Despite the presence of the tiny crèche in my parents’ home, I was pretty much raised a heathen, so my concern wasn’t some sort of religious hangover from childhood. I think it had more to do with a Christmas almost 20 years ago. We had just moved to the middle of nowhere, to a town that made Dayton, Ohio look cosmopolitan. Out of a combination of desperation for human contact and homesickness, we went to church during Advent. It was an evening service at a lovely old Episcopal church: old wood and candle light. Much to my surprise, when the priest read the nativity story from the gospel of Luke, I started to cry. (This was the same Christmas I had to do all of my shopping at Wal*Mart, so I was in a fragile state.) Here were these young parents, scared and homeless, in a strange place due to circumstances beyond their control, and then came this baby that might just save the world. In a very personal way, the whole thing made sense.

To me, the Bible is just a book. It’s not the word of god or a sacred text, but like every story, it’s full of people and their struggles and their tragedies. Jesus was just a baby. I don’t know if he was the Messiah or the son of god, but like every baby, his birth had the power to redeem and change the world. This was the only time I’ve had anything like a religious experience in a traditionally religious setting. I was a newish parent, and my 15 month-old daughter was really the only thing in our lives that was going just right. And that was enough. Even the worst days had bright spots (my favorite was the day she said “button!” for the first time — how did she know that word?). She gave our lives a center and a rhythm. She took us out of ourselves. She saved us. As I listened to the priest, this huge sense of peace washed over me. Christmas was about a baby. That was all. And that was everything.

I haven’t really thought about that time in some years, nor have I been to church much since. Christmases have been happy; we’ve been at home with family around us. I spend the season vacillating between fuzzy, nostalgia-filled, genuine holiday spirit, and cynical eye-rolling at the suburban craziness that ramps up this time of year: elaborate handmade Christmas cards, cookie exchanges, mall shopping, and assemblies where the parents need to be instructed to watch other people’s kids as well as their own.
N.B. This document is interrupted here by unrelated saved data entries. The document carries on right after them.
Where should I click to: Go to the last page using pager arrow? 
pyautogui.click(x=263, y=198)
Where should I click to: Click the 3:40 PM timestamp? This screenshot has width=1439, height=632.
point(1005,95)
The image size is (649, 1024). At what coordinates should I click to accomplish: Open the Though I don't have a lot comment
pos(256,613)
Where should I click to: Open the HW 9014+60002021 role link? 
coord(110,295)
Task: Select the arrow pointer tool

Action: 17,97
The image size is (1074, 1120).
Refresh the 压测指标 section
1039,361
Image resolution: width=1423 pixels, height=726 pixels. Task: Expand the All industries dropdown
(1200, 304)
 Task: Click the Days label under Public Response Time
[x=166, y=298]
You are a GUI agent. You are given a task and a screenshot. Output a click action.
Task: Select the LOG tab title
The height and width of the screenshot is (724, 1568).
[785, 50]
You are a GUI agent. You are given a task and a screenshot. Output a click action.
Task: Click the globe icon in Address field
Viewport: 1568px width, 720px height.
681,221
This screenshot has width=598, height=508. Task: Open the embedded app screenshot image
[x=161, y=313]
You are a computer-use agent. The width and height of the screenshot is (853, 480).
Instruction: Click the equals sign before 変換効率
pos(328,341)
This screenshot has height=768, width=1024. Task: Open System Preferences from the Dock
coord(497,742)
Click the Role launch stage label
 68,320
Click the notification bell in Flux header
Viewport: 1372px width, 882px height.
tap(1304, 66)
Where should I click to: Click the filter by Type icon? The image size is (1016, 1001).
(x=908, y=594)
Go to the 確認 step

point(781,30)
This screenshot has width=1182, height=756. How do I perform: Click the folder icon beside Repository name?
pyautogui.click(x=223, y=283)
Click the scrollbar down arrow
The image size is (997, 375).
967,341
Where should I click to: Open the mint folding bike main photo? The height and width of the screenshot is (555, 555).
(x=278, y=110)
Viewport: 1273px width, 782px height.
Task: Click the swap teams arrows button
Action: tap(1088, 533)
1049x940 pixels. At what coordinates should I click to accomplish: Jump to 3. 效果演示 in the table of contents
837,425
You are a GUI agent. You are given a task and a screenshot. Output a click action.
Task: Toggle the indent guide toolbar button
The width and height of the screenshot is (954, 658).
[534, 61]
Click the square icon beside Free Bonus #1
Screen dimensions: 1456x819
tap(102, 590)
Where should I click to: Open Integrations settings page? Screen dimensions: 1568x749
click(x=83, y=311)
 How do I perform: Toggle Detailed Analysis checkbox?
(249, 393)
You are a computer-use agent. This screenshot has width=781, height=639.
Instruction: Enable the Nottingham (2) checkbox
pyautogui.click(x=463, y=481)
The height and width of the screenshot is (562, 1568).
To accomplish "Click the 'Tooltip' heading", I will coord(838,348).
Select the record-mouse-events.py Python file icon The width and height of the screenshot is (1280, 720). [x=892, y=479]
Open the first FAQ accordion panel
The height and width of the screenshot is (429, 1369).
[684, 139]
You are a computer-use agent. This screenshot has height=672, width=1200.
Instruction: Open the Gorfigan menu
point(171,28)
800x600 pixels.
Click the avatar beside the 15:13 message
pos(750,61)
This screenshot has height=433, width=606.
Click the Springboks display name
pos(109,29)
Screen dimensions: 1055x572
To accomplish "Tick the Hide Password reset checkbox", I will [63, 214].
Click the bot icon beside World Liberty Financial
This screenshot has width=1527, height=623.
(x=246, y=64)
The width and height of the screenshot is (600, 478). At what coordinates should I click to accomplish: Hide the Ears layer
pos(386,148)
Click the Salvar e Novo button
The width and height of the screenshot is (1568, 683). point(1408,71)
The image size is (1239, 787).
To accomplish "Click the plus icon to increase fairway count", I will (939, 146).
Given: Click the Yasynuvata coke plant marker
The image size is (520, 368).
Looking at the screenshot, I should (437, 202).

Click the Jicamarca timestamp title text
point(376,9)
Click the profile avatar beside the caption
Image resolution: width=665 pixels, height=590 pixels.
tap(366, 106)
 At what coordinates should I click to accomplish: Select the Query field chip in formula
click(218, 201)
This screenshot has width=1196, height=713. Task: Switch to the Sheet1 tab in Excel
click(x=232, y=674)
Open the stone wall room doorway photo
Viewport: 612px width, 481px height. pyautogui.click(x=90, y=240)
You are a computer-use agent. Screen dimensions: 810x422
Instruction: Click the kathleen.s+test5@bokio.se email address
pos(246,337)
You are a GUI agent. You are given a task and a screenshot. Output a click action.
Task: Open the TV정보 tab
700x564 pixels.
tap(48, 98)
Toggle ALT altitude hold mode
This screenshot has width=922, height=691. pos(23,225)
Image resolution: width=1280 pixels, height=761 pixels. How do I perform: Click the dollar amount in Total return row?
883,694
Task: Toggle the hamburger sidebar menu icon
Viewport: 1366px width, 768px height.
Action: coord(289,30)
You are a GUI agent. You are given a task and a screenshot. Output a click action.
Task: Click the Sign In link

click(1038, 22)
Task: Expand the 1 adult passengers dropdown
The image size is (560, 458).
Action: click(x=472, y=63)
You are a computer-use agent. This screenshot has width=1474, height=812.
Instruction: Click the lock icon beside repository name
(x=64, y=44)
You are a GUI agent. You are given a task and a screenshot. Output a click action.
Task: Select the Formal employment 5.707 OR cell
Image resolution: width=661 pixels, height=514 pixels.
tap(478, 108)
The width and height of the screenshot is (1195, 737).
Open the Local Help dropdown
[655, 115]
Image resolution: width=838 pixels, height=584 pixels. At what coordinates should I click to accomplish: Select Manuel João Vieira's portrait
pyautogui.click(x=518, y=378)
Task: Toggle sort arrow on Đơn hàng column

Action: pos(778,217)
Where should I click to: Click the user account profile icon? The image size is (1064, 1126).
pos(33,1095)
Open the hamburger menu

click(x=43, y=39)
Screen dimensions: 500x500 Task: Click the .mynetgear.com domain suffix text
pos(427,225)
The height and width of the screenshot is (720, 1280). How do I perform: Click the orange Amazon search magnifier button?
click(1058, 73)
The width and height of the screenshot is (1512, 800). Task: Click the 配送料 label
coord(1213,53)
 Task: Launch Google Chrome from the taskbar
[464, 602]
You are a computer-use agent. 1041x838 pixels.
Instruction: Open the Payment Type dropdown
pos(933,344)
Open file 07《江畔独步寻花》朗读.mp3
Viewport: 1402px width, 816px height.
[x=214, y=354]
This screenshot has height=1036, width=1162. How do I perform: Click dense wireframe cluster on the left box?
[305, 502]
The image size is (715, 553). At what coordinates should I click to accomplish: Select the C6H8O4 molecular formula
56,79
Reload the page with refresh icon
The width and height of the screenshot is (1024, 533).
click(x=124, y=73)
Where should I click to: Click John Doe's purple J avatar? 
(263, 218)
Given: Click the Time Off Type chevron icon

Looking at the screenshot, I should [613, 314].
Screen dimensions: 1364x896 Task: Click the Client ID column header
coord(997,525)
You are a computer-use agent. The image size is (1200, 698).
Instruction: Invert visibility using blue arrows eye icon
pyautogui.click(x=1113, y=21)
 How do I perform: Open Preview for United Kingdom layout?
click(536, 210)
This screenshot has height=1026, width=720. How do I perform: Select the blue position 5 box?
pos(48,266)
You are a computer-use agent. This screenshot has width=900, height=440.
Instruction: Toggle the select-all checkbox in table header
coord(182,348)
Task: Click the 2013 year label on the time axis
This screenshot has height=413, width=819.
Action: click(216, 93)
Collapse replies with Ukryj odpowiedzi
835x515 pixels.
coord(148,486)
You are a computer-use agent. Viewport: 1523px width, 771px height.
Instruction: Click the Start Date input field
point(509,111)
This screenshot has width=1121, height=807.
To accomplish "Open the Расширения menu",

But that year, when I lost the baby Jesus, it got me thinking again.

Suddenly, while going about my other business and passively stewing over the missing peg baby, I remembered a place I hadn’t looked. The minute I got home, I went straight to the basement, and there, in a box inside a box, was the little mutant family wrapped snuggly in tissue paper.

“I found Jesus!!” I yelled to the kids.

Lily ran to the junk drawer and fished out the lantern. Ellen started in on how weird and stumpy and faceless the figures were. We admired Little Peg Jesus and how cute he was. Jesus was found, and Christmas was on.